Reserva de emergência x aporte no plano: por onde começar quando o dinheiro é curto

O dilema é honesto e aparece em quase toda conversa sobre dinheiro. Sobrou pouco no fim do mês, e esse pouco pode ir para dois lugares que parecem igualmente certos: a reserva de emergência, que protege o presente, ou uma contribuição extra ao plano, que constrói o futuro. Como os dois são recomendados por todo mundo, a pessoa fica travada entre as duas opções e, no fim, acaba não fazendo nem uma nem outra. A indecisão é a única alternativa que garante resultado zero.

A resposta prática tem uma ordem, e ela existe por um motivo bem concreto. A reserva vem primeiro. Não porque ela seja mais importante que a aposentadoria, mas porque ela é o que impede o seu plano de longo prazo de ser interrompido pelo primeiro imprevisto que aparecer. Sem reserva, o pneu que estoura, o dente que quebra ou o mês de renda menor viram cartão de crédito, e o rotativo cobra taxas que nenhuma aplicação acompanha. A reserva não é um investimento, é um amortecedor. A função dela não é render, é evitar que você tome uma decisão ruim sob pressão.

Sobre o tamanho, a referência mais usada é de três a seis meses do seu custo de vida mensal, e o número certo dentro desse intervalo depende da estabilidade da sua renda. Quem tem salário fixo e vínculo estável costuma ficar bem com três. Quem é autônomo, trabalha por projeto ou tem renda variável precisa de mais, porque para essas pessoas o imprevisto não é só uma despesa a mais, é também um mês de receita a menos. E o cálculo é sobre o custo de vida real, aquele que você gasta de fato, não sobre o orçamento ideal que você gostaria de ter.

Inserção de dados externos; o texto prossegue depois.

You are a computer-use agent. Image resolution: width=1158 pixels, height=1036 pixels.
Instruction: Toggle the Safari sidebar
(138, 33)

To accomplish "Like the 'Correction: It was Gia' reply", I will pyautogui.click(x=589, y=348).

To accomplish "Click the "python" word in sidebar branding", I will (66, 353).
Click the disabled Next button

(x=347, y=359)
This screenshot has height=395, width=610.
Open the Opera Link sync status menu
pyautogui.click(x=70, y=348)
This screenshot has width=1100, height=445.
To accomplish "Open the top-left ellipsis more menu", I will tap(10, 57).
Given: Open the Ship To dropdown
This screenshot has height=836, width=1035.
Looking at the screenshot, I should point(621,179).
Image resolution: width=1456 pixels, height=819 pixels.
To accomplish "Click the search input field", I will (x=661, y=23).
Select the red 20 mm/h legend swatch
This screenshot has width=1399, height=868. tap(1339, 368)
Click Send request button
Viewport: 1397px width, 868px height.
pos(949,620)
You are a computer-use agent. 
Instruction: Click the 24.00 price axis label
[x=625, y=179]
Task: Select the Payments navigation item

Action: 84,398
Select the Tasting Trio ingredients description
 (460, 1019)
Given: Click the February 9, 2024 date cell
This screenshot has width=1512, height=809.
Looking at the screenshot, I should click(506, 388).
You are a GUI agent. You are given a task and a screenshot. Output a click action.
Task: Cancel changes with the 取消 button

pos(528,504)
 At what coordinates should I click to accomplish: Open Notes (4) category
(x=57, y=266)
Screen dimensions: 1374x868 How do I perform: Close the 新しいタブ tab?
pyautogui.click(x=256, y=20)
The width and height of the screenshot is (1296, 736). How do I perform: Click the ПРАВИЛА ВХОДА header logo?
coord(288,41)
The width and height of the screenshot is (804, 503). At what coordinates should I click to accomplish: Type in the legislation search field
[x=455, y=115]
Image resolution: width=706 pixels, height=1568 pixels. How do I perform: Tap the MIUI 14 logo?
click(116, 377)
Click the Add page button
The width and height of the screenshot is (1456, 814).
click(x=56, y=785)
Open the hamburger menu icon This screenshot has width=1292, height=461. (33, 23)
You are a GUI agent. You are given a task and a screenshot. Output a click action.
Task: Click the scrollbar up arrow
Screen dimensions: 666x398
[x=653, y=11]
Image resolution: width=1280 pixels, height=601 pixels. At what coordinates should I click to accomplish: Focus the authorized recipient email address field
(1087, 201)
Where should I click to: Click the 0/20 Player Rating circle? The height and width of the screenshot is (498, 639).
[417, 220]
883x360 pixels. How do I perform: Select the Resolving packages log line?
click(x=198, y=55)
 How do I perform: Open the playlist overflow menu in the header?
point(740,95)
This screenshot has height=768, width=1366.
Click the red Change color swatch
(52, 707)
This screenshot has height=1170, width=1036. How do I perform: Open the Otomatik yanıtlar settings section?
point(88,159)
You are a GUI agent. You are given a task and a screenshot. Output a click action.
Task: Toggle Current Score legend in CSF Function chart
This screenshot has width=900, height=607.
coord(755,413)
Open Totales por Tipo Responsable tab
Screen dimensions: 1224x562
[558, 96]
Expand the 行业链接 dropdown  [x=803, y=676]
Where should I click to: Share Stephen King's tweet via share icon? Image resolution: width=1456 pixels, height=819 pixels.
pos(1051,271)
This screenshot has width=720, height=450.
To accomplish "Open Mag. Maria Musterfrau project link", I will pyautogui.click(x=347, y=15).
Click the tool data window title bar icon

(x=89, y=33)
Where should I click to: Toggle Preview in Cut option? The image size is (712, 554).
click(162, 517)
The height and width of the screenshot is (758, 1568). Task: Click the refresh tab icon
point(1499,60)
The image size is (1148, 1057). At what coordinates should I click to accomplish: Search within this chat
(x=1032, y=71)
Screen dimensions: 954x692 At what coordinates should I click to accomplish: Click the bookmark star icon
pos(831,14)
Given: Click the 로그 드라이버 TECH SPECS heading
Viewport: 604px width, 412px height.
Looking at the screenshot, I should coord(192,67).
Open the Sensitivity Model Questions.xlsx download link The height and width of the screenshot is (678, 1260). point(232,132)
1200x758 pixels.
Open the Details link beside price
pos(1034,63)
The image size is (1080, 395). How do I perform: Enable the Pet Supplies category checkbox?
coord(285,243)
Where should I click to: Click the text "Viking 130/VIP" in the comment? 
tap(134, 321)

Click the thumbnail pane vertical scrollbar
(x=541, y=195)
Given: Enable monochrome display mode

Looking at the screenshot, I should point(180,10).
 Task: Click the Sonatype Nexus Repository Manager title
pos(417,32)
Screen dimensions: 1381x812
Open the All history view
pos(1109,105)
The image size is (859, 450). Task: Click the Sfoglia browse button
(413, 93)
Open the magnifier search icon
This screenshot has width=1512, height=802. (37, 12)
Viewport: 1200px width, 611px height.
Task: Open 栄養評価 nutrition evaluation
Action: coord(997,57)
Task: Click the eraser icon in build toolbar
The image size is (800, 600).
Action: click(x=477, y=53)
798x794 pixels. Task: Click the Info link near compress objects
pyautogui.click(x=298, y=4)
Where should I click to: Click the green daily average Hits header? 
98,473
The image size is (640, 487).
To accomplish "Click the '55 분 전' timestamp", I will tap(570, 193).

Onde guardar importa tanto quanto quanto guardar. Reserva de emergência precisa de liquidez diária, segurança e nenhuma emoção envolvida. Ela deve ficar separada da conta do dia a dia, em uma aplicação conservadora de resgate imediato, e não deve estar no mesmo lugar onde você olha o saldo todos os dias, para não ser consumida em pequenos pedaços sem que você perceba.

Agora, a parte que quase nunca é dita: essa ordem não precisa ser absoluta. Se o seu plano tem contrapartida do patrocinador, ou seja, se a cada real que você contribui a patrocinadora também contribui, deixar de aportar equivale a recusar uma parte da sua remuneração. Nesse caso, o caminho equilibrado é manter a contribuição normal que garante a contrapartida integral e direcionar todo o excedente para a reserva, até ela ficar completa. Depois disso, o excedente volta para o plano.

Existe também um jeito de sair da paralisia quando o valor disponível é muito pequeno. Divida o que sobra em duas partes desiguais, a maior para a reserva e a menor para o futuro, e automatize as duas no dia seguinte ao do recebimento. O valor pode ser modesto a ponto de parecer irrelevante. Ele não é. O que está sendo construído nesses primeiros meses não é patrimônio, é hábito, e o hábito é o que sustenta os anos seguintes.

Comece hoje pelo passo menor possível: defina um valor pequeno e automático para a reserva ainda este mês, programe a transferência para o dia do seu pagamento e esqueça que ela existe. Quando a reserva estiver completa, você já vai ter o hábito pronto, e aí basta redirecionar o mesmo valor para o seu plano.